Der BFH verwies die Sache an das FG zurück. Zum einen ging das FG unzutreffend davon aus, der Gegenstand sei den Arbeitnehmern nicht von A, sondern von der Y-KG zugewandt worden. Denn A hatte sich lediglich der Y-KG bei der Abwicklung bedient, sodass allein A als Zuwendender in Betracht kommt. Zum anderen hatte das FG keine Feststellungen dazu getroffen, ob A tatsächlich in ausreichend gewichtigem Umfang den Vertrieb durchgeführt hat. Das könnte bei Akquise, Betreuung und Beratung der Kunden aber wohl der Fall gewesen sein. Außerdem könnte A auch als Hersteller und aufgrund technischer Dienstleistungen auch als Dienstleistungserbringer anzusehen sein. Das FG hat die erforderlichen Feststellungen nachzuholen.           

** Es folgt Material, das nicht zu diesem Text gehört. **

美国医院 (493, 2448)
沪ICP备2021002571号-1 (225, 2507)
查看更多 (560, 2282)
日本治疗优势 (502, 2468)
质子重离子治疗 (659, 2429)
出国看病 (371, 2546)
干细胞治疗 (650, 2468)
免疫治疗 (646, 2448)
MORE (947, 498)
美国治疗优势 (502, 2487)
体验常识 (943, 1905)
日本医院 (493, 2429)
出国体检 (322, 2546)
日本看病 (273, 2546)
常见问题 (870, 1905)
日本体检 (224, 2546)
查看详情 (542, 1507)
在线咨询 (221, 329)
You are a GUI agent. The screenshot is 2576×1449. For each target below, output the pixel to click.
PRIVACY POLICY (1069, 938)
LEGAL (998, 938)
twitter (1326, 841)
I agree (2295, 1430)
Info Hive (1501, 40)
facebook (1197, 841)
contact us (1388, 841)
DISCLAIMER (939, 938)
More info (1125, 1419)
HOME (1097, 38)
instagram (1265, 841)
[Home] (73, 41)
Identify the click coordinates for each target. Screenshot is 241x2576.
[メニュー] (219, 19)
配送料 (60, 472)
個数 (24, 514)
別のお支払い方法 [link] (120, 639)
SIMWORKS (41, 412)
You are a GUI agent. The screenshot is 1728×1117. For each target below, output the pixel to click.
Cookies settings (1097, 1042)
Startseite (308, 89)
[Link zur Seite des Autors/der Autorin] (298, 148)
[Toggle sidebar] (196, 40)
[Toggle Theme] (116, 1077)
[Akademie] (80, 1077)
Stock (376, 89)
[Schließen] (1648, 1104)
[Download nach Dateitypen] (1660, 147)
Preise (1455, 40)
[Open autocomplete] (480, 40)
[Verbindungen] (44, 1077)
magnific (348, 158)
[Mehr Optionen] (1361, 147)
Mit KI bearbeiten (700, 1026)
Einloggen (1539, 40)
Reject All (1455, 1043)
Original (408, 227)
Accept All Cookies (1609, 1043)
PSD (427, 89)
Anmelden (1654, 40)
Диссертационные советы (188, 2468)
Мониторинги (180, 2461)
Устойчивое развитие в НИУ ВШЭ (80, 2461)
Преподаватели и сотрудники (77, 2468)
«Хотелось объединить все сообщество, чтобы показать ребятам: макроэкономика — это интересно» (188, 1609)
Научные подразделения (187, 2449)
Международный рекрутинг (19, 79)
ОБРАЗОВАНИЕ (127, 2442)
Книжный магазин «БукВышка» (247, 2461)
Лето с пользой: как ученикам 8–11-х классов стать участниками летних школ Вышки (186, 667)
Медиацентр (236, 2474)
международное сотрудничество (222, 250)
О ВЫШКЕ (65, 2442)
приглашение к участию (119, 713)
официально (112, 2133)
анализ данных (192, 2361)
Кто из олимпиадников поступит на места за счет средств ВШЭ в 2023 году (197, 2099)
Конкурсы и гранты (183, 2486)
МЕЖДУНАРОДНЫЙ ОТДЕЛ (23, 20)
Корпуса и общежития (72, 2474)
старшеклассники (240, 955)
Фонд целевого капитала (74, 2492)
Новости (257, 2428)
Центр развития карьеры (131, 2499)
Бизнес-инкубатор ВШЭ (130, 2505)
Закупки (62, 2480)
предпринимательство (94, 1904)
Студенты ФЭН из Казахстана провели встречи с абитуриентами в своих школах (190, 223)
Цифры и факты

Hinweis: Das Vertriebsunternehmen muss als Marktteilnehmer eine eigene gewichtige Leistung erbringen

Der BFH bestätigt die Rechtsprechung, dass als Hersteller nicht nur derjenige in Betracht kommt, der die Ware produzieren lässt (Auftraggeber), sondern auch derjenige, der die Ware selbst produziert (Produzent, Auftragnehmer). Es kann somit zwei Hersteller – möglicherweise auch mehrere – geben. Der Beitrag eines jeden muss allerdings so gewichtig sein, dass bei wertender Betrachtung die Annahme der Herstellereigenschaft gerechtfertigt ist (BFH v. 28.8.2002, VI R 88/99, BStBl II 2003, 154, und v. 1.10.2009, VI R 22/07, BStBl II 2010, 204). Entsprechendes gilt für den Vertrieb. Dem Auftragnehmer ist der Vertriebsprozess – neben dem Vertriebsunternehmen (Auftraggeber) – daher ebenfalls nur zuzurechnen, wenn sein Beitrag zum Vertrieb derart gewichtig ist, dass die Annahme der Vertreibereigenschaft gerechtfertigt erscheint.

Der BFH hält daran fest, dass § 8 Ab. 3 EStG, da die Regelung – trotz Diskussion im Gesetzgebungsverfahren – keine Konzernklausel enthält, nicht extensiv ausgelegt werden kann. Weder Arbeitnehmer von Konzerngesellschaften noch ein überbetrieblicher Belegschaftshandel sollten begünstigt werden. Es bleibt bei dem Grundsatz, dass Arbeitgeber i.S.v. § 8 Abs. 3 EStG nur derjenige sein kann, zu dem eine bestimmte Person (Arbeitnehmer) in einem Arbeitsverhältnis steht. Die Auslegung des BFH, als Hersteller sowohl den Auftraggeber als auch den Produzenten anzusehen und die entsprechende Anwendung auf den Vertrieb trägt der wirtschaftlichen Realität arbeitsteiliger Produktionsprozesse und Wertschöpfung Rechnung und begrenzt durch das Erfordernis eines gewichtigen Beitrags die Steuerbegünstigung sachgerecht.

BFH, Urteil v. 26.4.2018, VI R 39/16; veröffentlicht am 5.9.2018.